EXERCISE BRIEF
Exact wording is required: transcribe all the entries and leave the images out.

STORED DATA
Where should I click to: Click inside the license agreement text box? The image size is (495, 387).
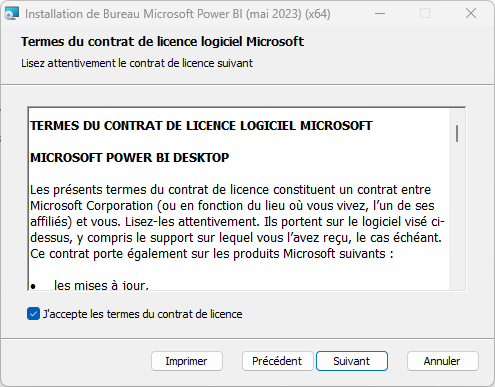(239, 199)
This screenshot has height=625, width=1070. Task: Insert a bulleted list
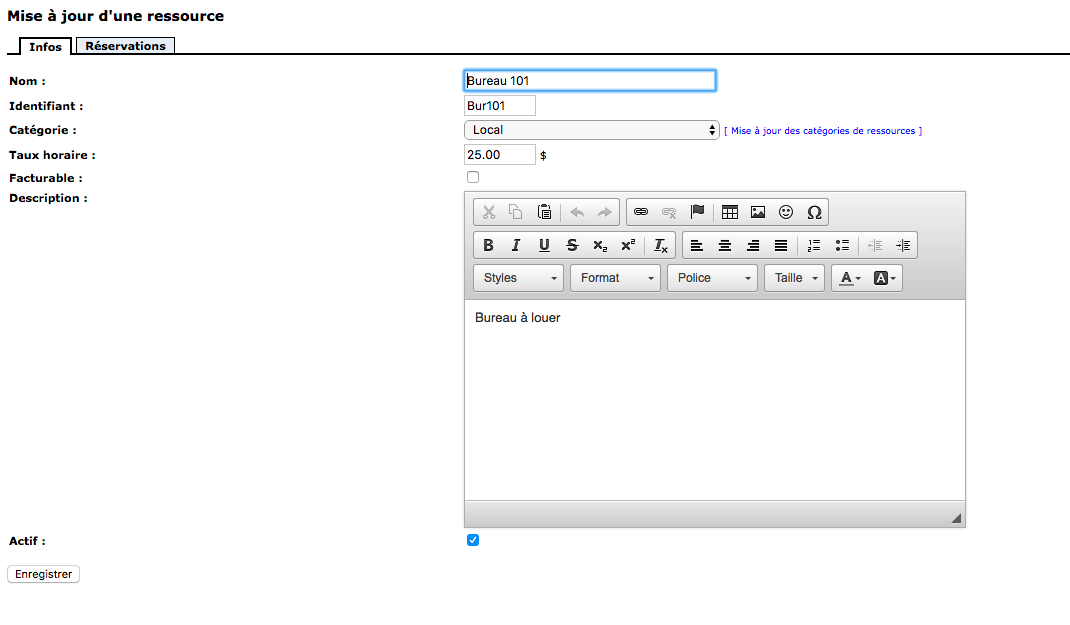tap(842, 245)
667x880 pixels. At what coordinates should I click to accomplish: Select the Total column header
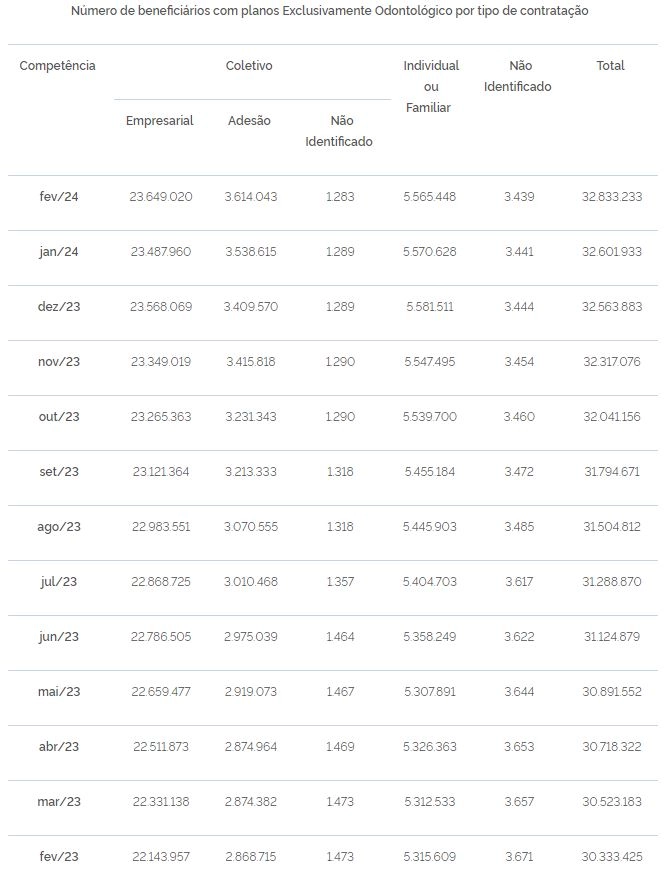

ANSWER BOX
Where should I click to: Click inside the license agreement text box? The image size is (495, 387).
(239, 199)
This screenshot has height=625, width=1070. Task: Insert a bulleted list
tap(842, 245)
667x880 pixels. At what coordinates should I click to accomplish: Select the Total column header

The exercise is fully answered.